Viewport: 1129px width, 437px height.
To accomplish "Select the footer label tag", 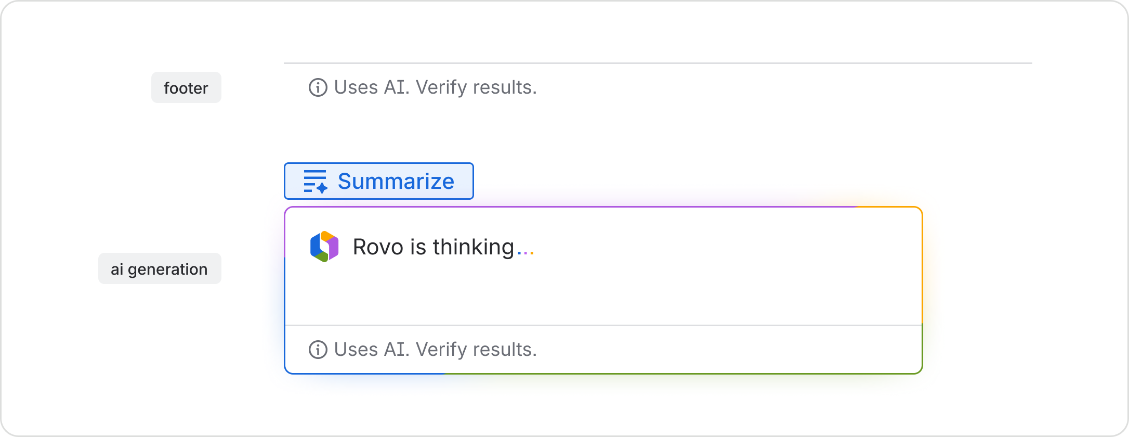I will click(186, 87).
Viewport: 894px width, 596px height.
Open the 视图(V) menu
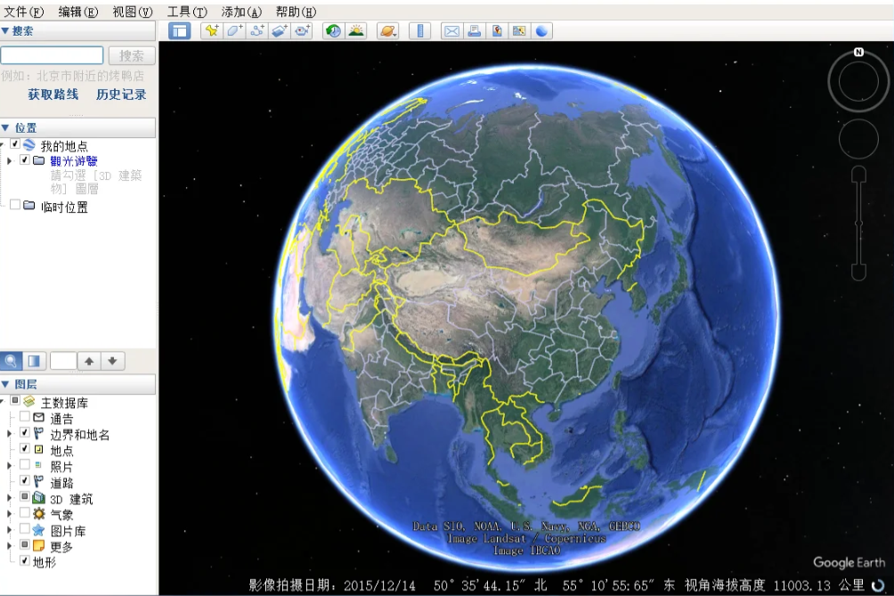pyautogui.click(x=132, y=12)
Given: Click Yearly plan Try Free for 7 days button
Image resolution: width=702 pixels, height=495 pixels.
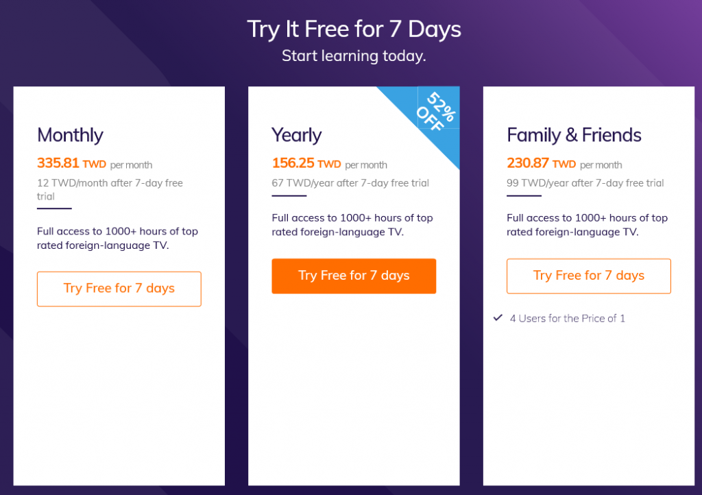Looking at the screenshot, I should click(354, 276).
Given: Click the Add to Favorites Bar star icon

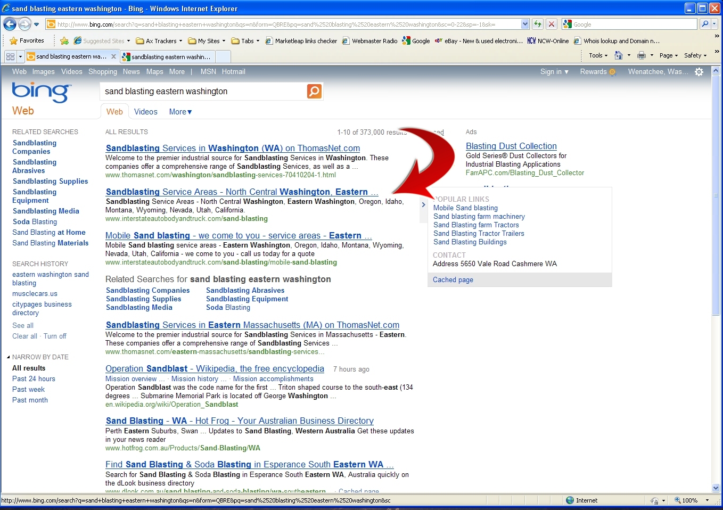Looking at the screenshot, I should pyautogui.click(x=64, y=41).
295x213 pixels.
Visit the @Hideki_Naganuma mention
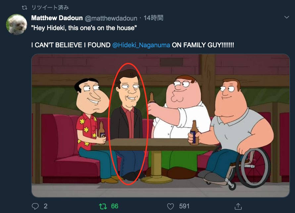(141, 45)
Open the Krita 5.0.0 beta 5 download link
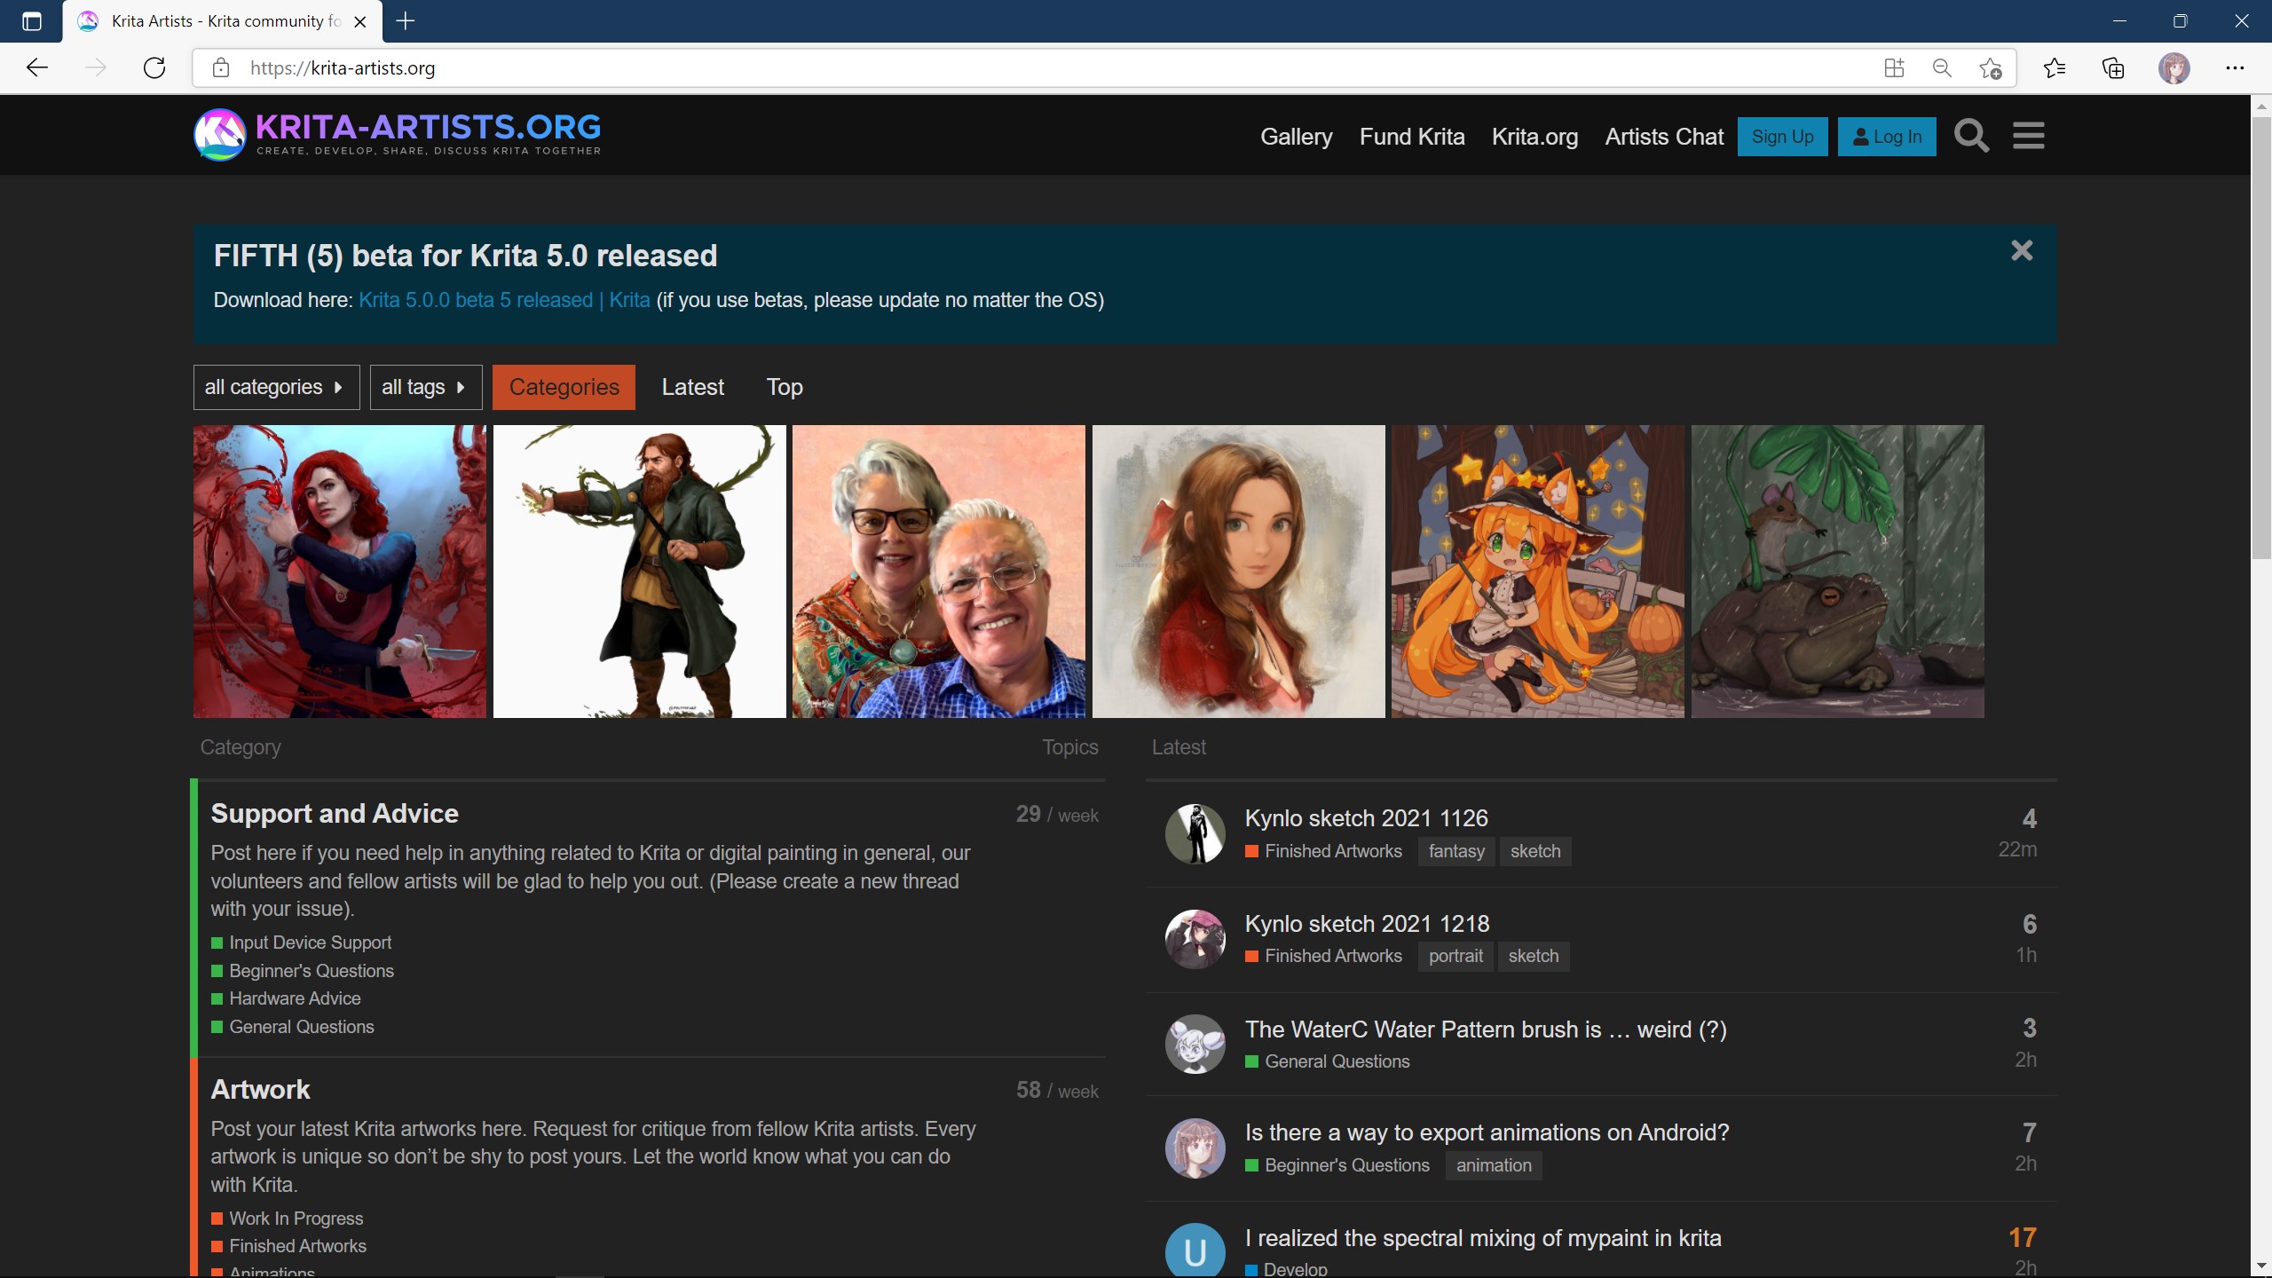Viewport: 2272px width, 1278px height. [x=504, y=300]
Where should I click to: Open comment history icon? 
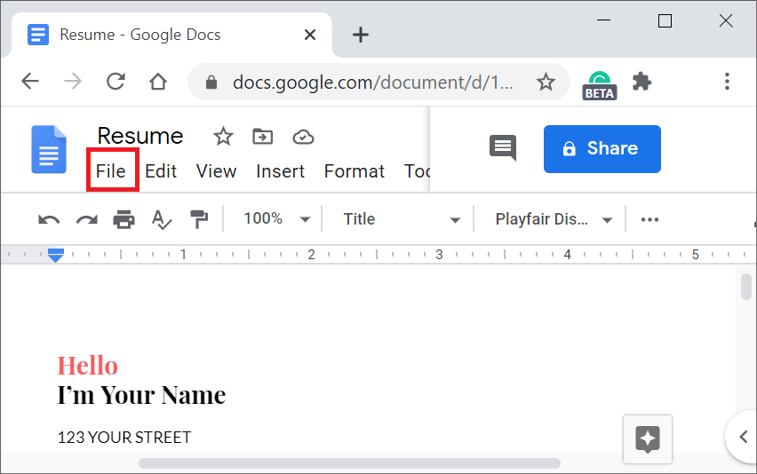tap(503, 148)
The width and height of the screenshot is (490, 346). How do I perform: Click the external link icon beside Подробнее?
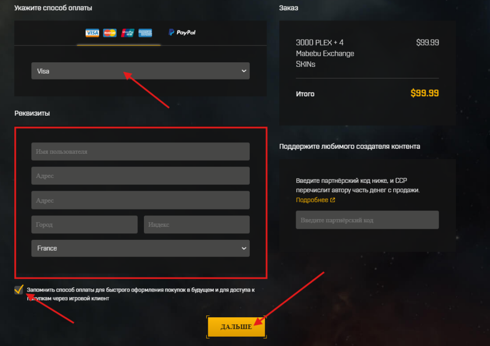coord(333,200)
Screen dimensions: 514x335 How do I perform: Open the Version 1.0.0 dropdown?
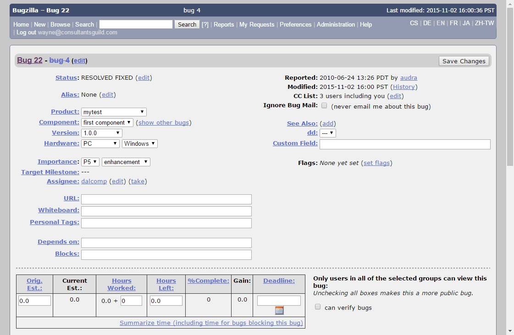point(101,133)
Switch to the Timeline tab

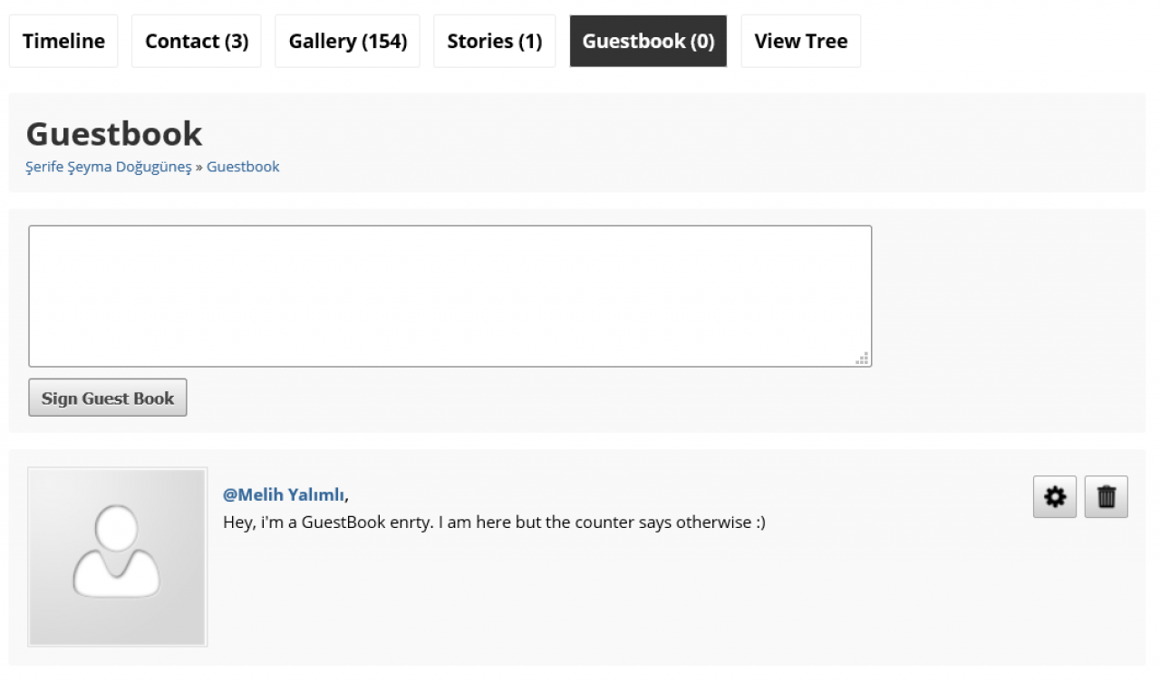(63, 41)
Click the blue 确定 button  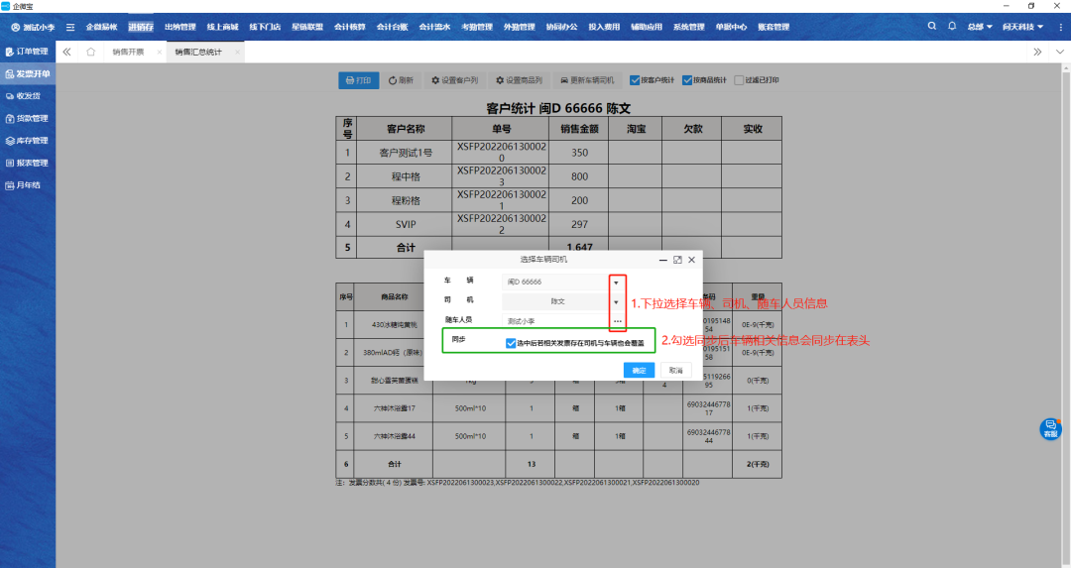click(x=639, y=370)
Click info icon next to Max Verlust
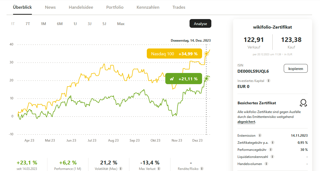The width and height of the screenshot is (320, 171). coord(159,169)
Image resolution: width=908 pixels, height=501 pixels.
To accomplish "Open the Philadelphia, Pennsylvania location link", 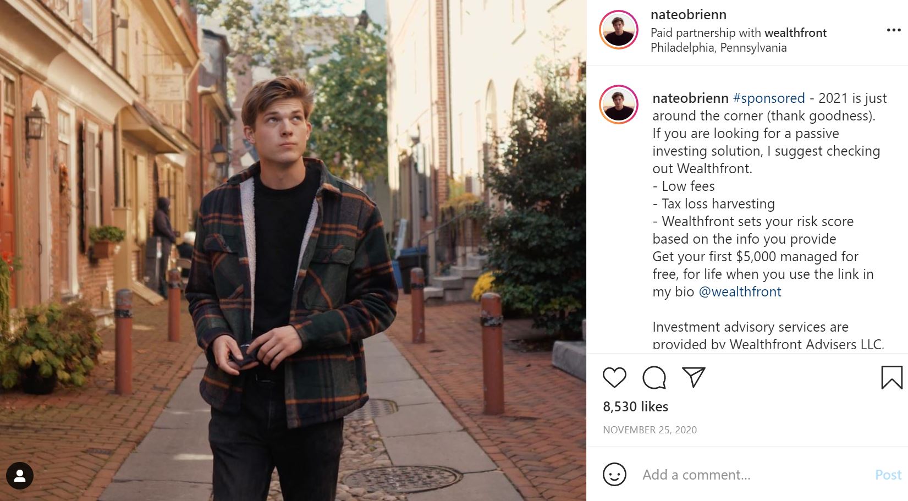I will click(x=718, y=48).
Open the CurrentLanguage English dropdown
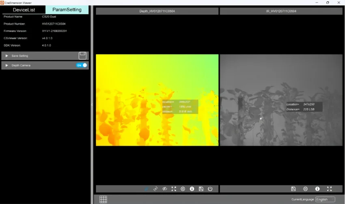This screenshot has width=345, height=204. [x=325, y=200]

::::::::

● EXERCISE:
How many lines in the data above contain the word "resolution"? Reply with the number alone.

● TASK SOLUTION:
2